We created for a data recording instrument to measure pressure in an oil well. The pressure was represented by an unknown frequency which needed to be very accurate. The design used the technique of counting N cycles of the unknown pressure signal with a high frequency clock, with high accuracy and temperature stability of known value. There is a little error in the time measured due to errors in syncing the two signals at the start and counts that complete after the Nth cycle of the input signal, but was accurate enough for the recorder. The initial tests gave data results that appeared well within the error band that we wanted.
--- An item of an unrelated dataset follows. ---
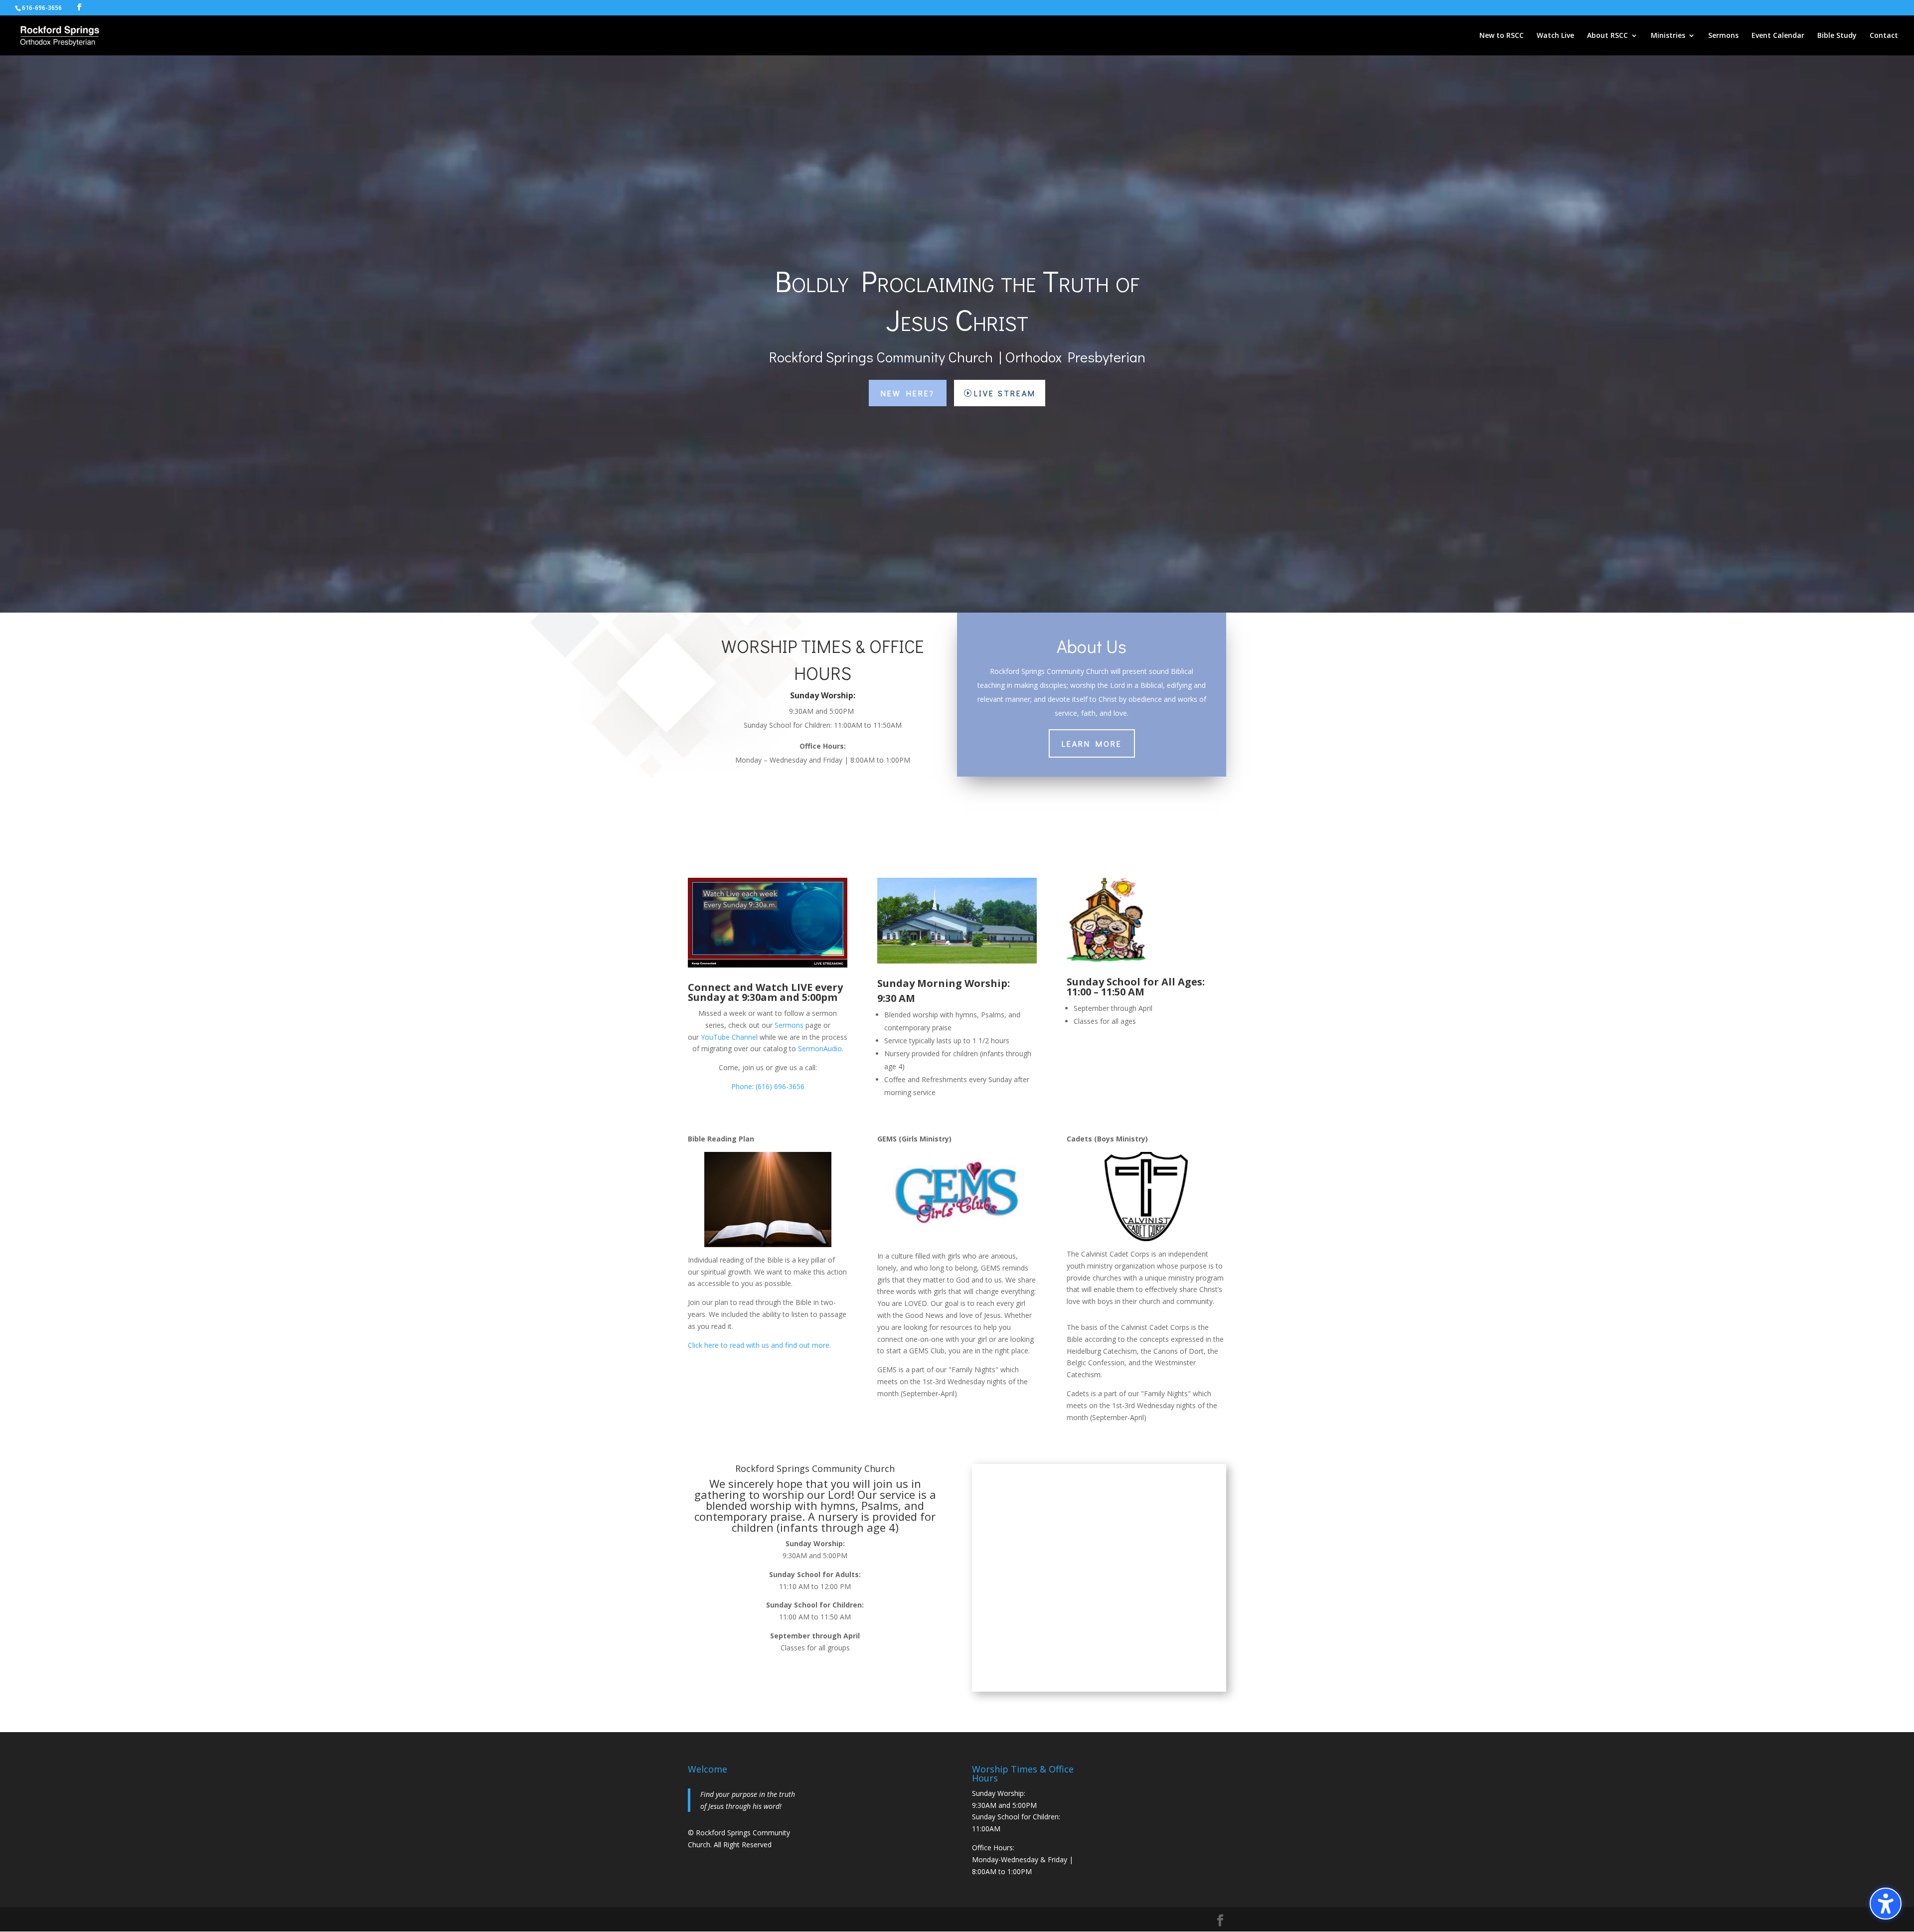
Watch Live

The first real test of the circuit design ran for several hours. As we read the data we noticed spikes ___|___ in the data. Analysis of the spikes showed that the difference between the stable value being measured and the spike was one cycle of the input clock. The circuit had been designed to use the Q and /Q outputs of a D flip flop to start the two chains of counters and take care of the asynchronous nature of the two signals. Other engineers on the project could not figure where the extra cycle problem was coming from. I suggested that the start process was not working as expected and was asked how that could be. I did not have an immediate answer but decided to build a simulation of the circuit.

For input I used a pair of CD4098 chips for one shot pulse generators with one simulating the input signal and the second the measure signal. I set both to fire from an input signal that simulated the start measure signal. Last I built the timing circuits with variable resistors so that I could change the phase relationship between the two signals. I used a scope to look at the signals. As I varied the phase relationship I discovered that when the CD4013 D flip flop was clocked to start a new measure process, that if the input had a rising edge in the first 150 nanoseconds after the start signal, that the measured frequency lost a cycle of measure time. A look at the CD4013 showed that there was up to 150 nanoseconds of delay between the Q input going high and the /Q going low. This caused the loss of the first cycle of input and thus the spikes. A later analysis showed that the number of spikes in the data versus the time the system was run to be the same ratio as the 150 nanosecond to the measured signal. The problem was the asynchronous nature of the two signals beating together and meeting in the 150 nanosecond window.

We resolved the problem by using a pair of gates NAND and NOR to hold the start process off until the input signal was low and assuring that the two counting chains would clock well after the 150 nanosecond transition time.